Task: Identify each line below containing the string "heading" and copy it.
*** Entries supplied Section Begins ***
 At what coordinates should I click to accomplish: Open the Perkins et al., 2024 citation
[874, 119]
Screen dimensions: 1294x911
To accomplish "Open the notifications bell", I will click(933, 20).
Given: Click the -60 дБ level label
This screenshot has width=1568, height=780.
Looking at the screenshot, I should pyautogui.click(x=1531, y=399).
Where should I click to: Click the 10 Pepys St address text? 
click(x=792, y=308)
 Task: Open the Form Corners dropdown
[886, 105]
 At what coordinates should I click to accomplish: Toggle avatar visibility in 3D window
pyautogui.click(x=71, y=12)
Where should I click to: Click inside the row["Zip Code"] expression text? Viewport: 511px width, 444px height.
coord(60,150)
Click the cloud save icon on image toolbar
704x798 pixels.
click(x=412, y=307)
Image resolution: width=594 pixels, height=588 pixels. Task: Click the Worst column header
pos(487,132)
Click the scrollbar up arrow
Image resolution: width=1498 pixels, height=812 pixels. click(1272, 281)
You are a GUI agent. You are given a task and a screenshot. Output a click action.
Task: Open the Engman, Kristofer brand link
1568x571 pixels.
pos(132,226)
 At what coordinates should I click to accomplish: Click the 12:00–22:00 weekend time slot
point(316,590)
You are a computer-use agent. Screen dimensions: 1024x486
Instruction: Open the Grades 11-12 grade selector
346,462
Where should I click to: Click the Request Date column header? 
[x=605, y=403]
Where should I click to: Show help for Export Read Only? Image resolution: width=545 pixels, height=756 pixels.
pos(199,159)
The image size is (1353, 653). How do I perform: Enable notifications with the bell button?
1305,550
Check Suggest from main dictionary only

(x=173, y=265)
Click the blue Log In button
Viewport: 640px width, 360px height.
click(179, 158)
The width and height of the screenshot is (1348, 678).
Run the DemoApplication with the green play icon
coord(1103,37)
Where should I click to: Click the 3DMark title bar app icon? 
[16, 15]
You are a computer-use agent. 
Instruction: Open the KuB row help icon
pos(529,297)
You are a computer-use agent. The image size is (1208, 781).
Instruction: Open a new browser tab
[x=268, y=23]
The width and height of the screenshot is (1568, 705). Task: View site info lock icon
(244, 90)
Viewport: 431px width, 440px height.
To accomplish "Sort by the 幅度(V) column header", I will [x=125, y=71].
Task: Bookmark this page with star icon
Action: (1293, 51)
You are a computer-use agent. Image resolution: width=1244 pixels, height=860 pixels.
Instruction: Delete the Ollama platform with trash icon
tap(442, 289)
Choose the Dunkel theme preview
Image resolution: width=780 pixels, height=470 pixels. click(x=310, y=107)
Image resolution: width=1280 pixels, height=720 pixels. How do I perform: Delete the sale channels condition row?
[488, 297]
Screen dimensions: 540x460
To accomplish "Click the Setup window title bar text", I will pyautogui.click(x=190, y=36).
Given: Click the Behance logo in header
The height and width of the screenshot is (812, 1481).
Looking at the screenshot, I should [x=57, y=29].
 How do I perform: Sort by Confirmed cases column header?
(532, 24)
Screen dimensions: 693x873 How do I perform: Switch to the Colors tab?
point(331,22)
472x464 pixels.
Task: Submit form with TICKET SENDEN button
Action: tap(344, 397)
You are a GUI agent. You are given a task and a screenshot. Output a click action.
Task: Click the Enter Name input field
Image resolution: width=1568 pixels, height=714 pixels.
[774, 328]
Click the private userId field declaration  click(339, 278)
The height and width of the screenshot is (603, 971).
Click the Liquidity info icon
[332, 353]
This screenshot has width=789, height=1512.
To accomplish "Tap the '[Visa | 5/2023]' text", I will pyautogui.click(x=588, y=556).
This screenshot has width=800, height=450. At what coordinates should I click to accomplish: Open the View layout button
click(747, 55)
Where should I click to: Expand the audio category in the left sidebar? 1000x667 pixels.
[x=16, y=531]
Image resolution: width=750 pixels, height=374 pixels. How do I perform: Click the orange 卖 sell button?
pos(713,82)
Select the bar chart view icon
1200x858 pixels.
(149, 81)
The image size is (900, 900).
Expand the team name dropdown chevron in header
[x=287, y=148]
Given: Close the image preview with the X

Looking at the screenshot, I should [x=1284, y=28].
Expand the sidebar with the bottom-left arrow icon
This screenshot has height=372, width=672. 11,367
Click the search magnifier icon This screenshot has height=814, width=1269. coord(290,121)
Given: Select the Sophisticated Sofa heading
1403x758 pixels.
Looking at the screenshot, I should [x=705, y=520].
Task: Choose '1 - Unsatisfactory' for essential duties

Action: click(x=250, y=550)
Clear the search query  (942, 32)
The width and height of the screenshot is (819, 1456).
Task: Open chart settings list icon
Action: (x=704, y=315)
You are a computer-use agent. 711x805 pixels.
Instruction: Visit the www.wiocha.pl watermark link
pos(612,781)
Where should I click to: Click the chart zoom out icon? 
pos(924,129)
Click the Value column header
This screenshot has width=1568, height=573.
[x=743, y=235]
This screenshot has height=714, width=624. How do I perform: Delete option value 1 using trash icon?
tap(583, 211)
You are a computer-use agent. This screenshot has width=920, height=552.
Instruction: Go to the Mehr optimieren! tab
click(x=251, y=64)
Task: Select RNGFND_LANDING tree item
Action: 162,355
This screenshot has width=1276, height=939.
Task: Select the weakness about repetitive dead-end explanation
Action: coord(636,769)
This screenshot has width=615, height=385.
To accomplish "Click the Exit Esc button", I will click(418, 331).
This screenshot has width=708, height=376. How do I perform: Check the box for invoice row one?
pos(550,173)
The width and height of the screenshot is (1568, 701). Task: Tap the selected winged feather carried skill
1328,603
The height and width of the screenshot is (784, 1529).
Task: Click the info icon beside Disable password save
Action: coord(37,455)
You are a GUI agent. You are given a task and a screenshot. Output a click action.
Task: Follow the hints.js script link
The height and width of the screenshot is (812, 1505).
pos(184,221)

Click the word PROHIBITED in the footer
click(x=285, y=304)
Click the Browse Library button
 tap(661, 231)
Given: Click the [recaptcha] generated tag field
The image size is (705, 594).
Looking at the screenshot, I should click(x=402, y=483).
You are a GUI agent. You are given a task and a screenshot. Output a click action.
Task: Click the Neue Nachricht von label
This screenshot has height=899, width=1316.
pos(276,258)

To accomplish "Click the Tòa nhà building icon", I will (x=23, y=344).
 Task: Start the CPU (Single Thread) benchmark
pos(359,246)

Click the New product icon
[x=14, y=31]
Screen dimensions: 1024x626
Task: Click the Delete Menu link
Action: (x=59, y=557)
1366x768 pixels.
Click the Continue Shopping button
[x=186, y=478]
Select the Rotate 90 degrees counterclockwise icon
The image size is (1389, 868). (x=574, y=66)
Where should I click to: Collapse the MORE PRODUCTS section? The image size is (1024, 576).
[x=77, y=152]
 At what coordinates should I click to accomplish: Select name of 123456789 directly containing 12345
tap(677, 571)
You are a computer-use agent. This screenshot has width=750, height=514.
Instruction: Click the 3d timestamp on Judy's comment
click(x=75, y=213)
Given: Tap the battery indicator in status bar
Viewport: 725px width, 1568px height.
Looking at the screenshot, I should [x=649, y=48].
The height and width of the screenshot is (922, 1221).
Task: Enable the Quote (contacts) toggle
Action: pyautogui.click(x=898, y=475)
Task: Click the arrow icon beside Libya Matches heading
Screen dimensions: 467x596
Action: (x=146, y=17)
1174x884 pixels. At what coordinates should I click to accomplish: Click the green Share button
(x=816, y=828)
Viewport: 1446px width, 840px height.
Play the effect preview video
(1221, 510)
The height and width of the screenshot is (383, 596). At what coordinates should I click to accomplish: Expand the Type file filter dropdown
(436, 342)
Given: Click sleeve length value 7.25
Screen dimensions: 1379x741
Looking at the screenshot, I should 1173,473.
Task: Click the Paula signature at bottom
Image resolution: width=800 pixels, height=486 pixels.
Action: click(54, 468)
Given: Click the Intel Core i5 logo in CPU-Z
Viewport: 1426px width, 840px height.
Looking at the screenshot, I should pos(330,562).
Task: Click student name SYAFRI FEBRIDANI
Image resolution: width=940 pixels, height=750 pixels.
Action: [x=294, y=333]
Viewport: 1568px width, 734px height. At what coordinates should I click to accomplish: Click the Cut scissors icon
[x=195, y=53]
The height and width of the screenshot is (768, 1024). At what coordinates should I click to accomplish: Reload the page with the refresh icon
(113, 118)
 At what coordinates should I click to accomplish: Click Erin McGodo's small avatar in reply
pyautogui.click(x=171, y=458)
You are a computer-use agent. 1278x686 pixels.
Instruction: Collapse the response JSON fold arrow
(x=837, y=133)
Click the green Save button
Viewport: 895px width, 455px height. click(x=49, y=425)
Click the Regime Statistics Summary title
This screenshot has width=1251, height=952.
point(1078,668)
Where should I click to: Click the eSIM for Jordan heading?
*** Entries supplied Section Ends ***
Response area:
Given: Select the Sophisticated Sofa heading
Task: Click the arrow icon beside Libya Matches heading
Where should I click to: Click the eSIM for Jordan heading?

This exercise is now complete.